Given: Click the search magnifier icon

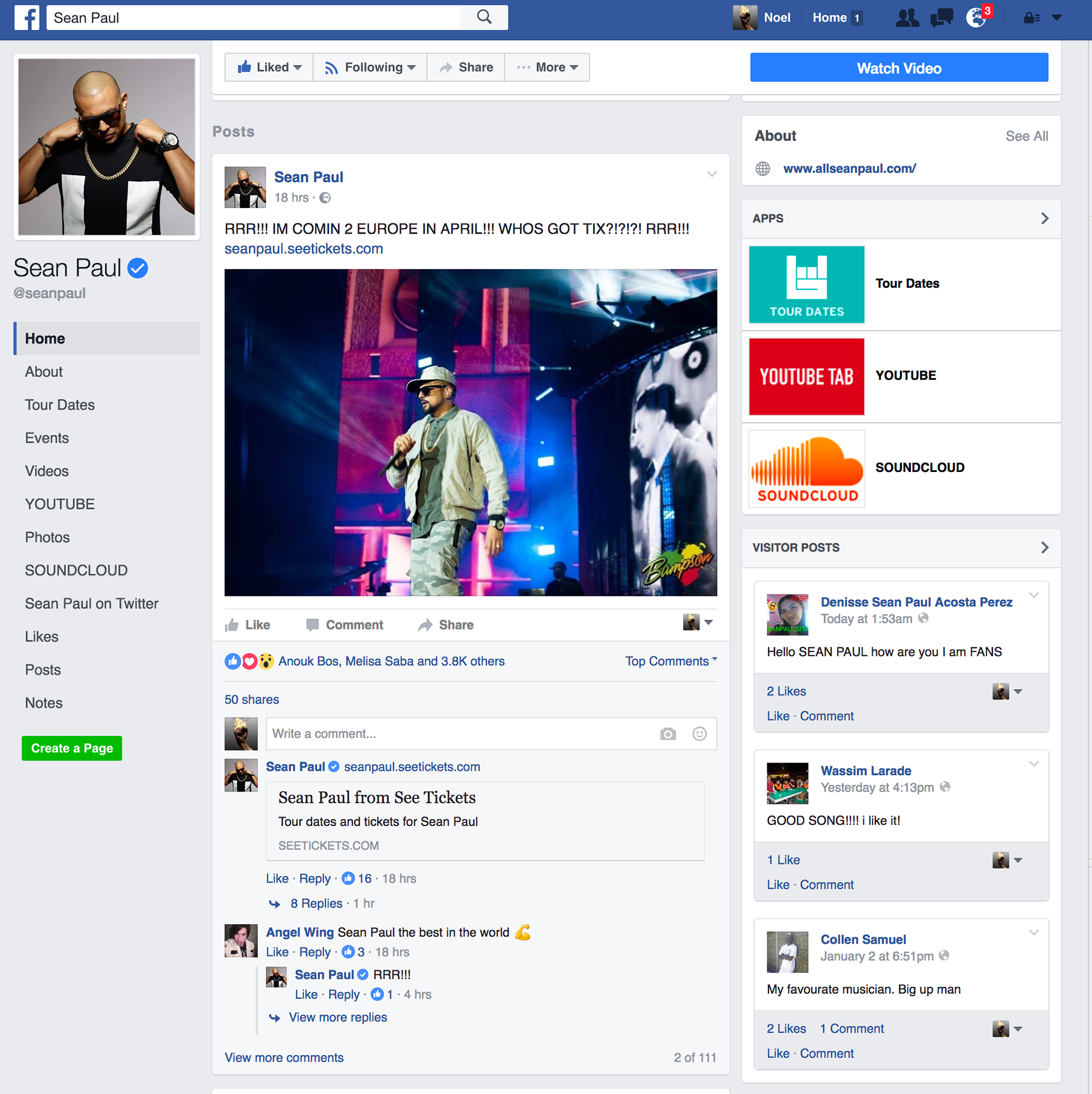Looking at the screenshot, I should [484, 17].
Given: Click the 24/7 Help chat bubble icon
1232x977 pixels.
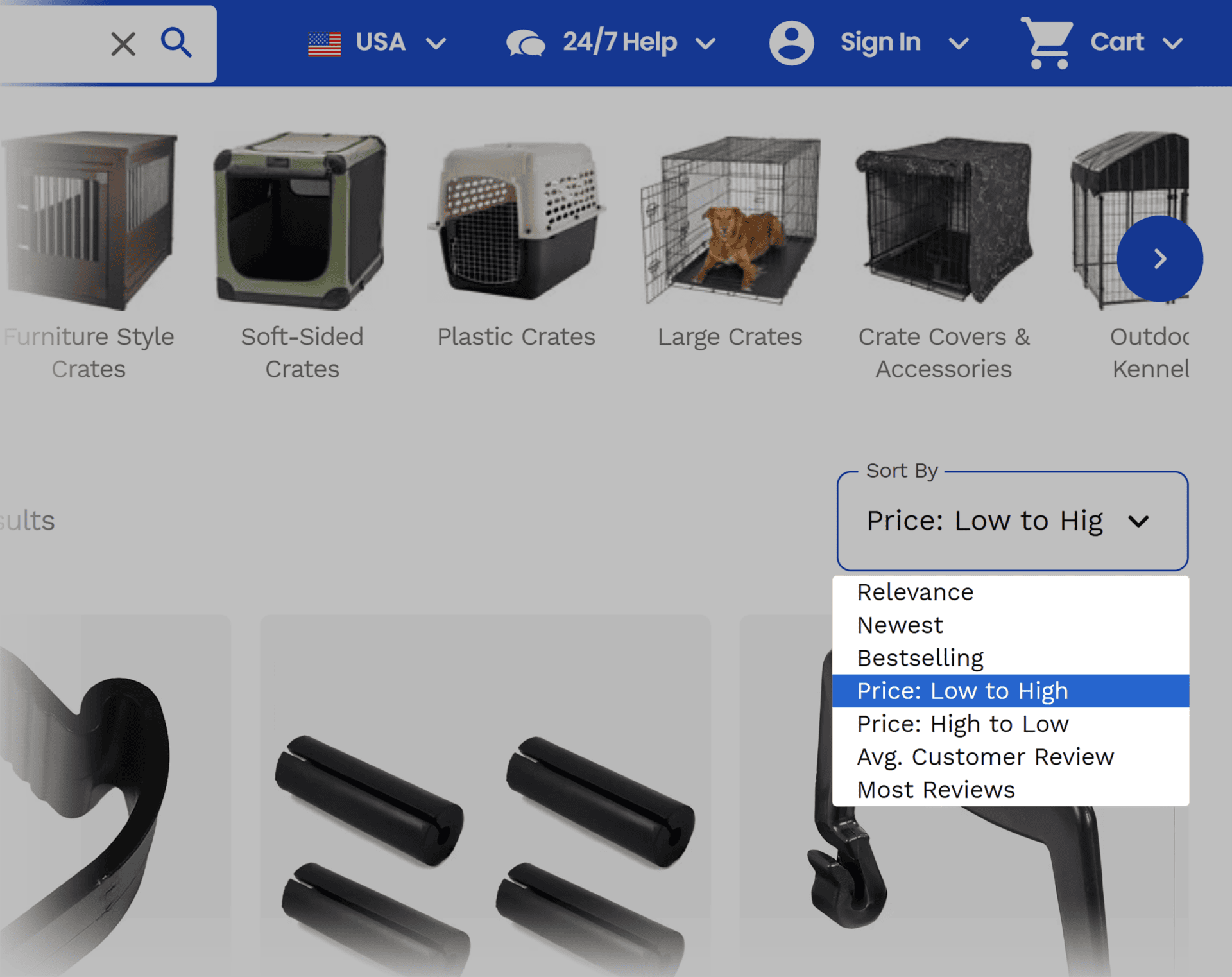Looking at the screenshot, I should [x=526, y=44].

# # #

What you return should be the exact lines from the one containing "Given: Click the 24/7 Help chat bubble icon" through the end of the listing above, both included, minus any pictures.

▶ ANSWER SECTION:
Given: Click the 24/7 Help chat bubble icon
1232x977 pixels.
Looking at the screenshot, I should [x=526, y=44].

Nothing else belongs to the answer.